The Truth Revealed

Tuesday, November 25, 2008

Yes, vote-buying existed in my time, says Dr M

The Malaysian Insider
By Leslie Lau
Consultant Editor

KUALA LUMPUR, Nov 25 — Tun Dr Mahathir Mohamad continued his campaign today against money politics in Umno by questioning the determination of current party leaders in ridding themselves of the culture of vote-buying.

He admitted that vote-buying also existed in his time as party president, but it was never as openly practised as it is now.

"Incidents of bribery are now widespread and open until the public looks upon Umno politics with disgust. That did not happen before.

"It never came to a point where the party president is accused of money politics.

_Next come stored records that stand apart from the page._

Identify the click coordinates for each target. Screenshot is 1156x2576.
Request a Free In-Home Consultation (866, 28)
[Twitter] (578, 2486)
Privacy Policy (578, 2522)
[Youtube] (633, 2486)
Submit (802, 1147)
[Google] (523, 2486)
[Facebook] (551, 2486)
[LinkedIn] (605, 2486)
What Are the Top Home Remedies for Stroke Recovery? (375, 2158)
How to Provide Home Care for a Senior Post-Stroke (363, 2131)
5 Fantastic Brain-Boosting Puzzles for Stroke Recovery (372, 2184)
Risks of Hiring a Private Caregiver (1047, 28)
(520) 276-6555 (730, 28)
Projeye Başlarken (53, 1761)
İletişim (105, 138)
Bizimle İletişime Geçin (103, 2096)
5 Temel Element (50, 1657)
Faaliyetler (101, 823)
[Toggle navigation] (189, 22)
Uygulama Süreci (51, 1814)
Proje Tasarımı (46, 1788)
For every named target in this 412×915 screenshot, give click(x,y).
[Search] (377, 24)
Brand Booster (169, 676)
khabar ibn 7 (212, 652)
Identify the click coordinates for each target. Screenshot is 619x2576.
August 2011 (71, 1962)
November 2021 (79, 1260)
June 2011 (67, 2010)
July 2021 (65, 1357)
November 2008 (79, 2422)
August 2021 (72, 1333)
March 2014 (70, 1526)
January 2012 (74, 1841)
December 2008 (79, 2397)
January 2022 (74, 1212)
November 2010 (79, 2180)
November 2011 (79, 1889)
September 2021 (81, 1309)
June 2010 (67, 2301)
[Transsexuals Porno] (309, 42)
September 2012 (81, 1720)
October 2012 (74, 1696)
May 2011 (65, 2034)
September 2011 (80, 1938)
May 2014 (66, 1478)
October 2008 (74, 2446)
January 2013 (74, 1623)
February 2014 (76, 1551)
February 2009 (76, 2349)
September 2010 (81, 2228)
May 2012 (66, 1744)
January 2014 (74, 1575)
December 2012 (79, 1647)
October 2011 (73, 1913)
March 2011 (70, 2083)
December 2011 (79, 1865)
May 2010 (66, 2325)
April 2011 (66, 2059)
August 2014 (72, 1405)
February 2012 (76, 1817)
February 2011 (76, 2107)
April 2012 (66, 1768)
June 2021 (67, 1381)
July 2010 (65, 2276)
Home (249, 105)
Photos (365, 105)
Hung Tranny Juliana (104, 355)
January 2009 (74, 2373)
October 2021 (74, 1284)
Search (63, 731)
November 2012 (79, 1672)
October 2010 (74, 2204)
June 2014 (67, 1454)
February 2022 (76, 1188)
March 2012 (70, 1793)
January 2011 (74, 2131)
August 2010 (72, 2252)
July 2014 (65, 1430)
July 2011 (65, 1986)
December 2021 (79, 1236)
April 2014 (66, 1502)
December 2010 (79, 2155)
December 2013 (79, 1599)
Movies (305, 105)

It never happened to such an extent that the disciplinary board receives up to 900 complaints," he wrote in his blog today.

Dr Mahathir has grown increasingly vocal over the issue of money politics, or vote-buying, in the current Umno election campaign.

He has openly accused party leaders of using money to secure nominations for top posts, and has threatened to name those he claims are guilty of bribing their way to high office.

The former prime minister has also warned Umno that it stands to lose heavily in the next general election if the practice of vote-buying continues.

He said today that the fact that money politics existed during his time cannot be used to excuse or legitimise the openly corrupt practises under the current party leadership.

"I admit that when I was Umno president and prime minister, there was already money politics," he said in acknowledging accusations that it was under his watch that vote-buying crept in to become part of the party's culture.

"This was clear when Tun Ghafar Baba (left) and I were challenged," he said referring to his slim victory in the 1986 Umno elections in which the two men defeated by a slim margin Tengku Razaleigh Hamzah (center) and Tun Musa Hitam (right).

He said that was the reason why a new system was introduced in which each nomination for the top posts received bonus votes.

Later on, he said a minimum requirement, or quota, was introduced in which candidates had to receive a certain number of votes before they are allowed to get on the starting block.

He said it is clear that even the current quota system has not been successful in getting rid of vote-buying.

If leaders known for engaging in money politics are elected into office it will lead to Umno's defeat in the next general election.

"The public knows who they are even though it is hard to prove they are paying for votes," he said.